Machine Learning-Based Prediction of Solar Power Generation Using Weather Data

Abstract

Solar energy has become one of the most important renewable energy resources due to the increasing global demand for clean and sustainable energy systems. However, the intermittent and weather-dependent nature of photovoltaic (PV) power generation creates significant challenges for reliable energy management and smart grid operation. Accurate solar power forecasting is therefore essential for improving energy scheduling, reducing operational uncertainty, and enhancing the integration of renewable energy into modern power systems. In recent years, Machine Learning techniques have gained considerable attention for solar power prediction because of their ability to model complex and nonlinear relationships between weather parameters and photovoltaic output. This paper presents a review of machine learning-based approaches for predicting solar power generation using weather data. Various machine learning techniques including Artificial Neural Networks (ANN), Support Vector Regression (SVR), Random Forest (RF), Gradient Boosting Machines (GBM), XGBoost, and Long Short-Term Memory (LSTM) networks are discussed and compared.

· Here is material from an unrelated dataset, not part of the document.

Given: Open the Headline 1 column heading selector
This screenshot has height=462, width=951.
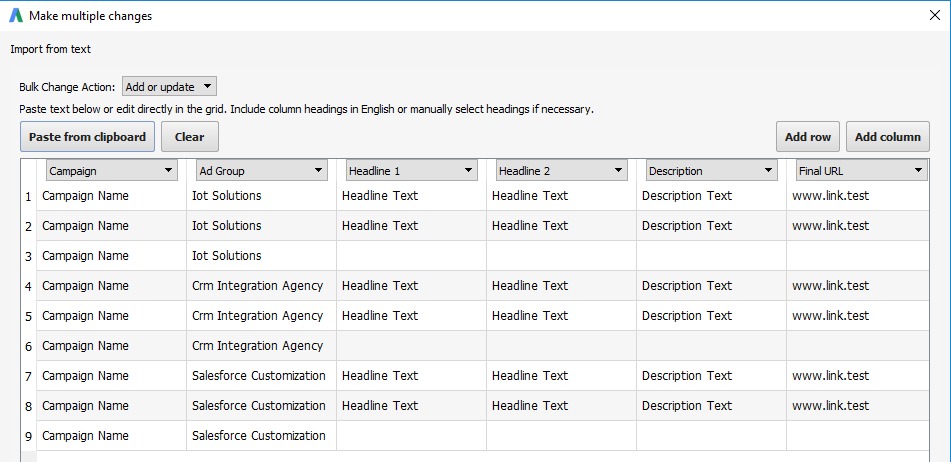Looking at the screenshot, I should [412, 171].
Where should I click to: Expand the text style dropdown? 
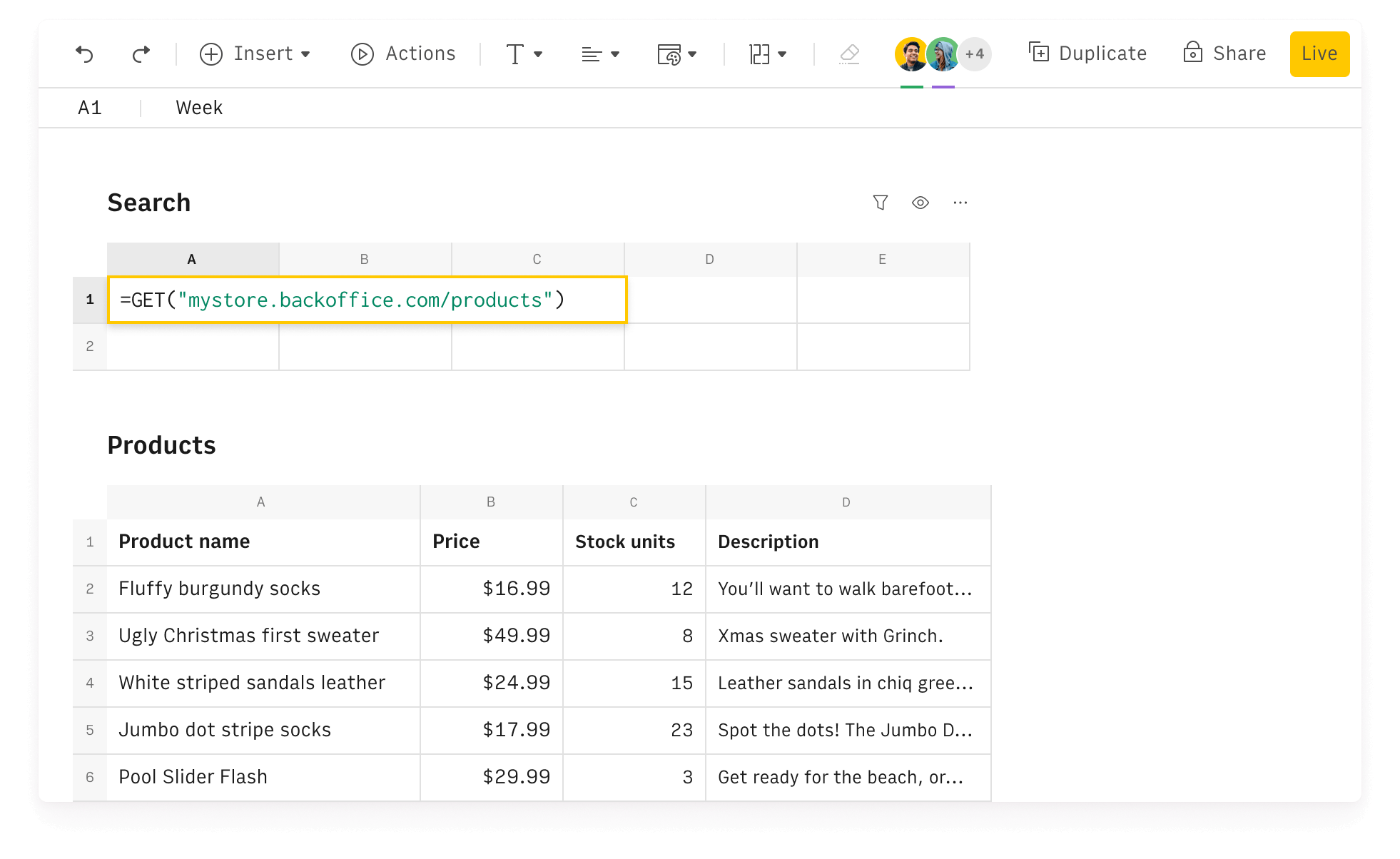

The study also examines important weather parameters such as solar irradiance, temperature, humidity, wind speed, and atmospheric pressure that influence forecasting accuracy. Furthermore, commonly used evaluation metrics including Mean Absolute Error (MAE), Root Mean Squared Error (RMSE), and coefficient of determination (R²-score) are analyzed. The reviewed literature demonstrates that machine learning models significantly improve forecasting accuracy compared to traditional statistical methods, while hybrid and ensemble learning approaches provide superior performance in renewable energy forecasting applications. Finally, the paper discusses current challenges and future research directions for developing more accurate and intelligent solar power forecasting systems.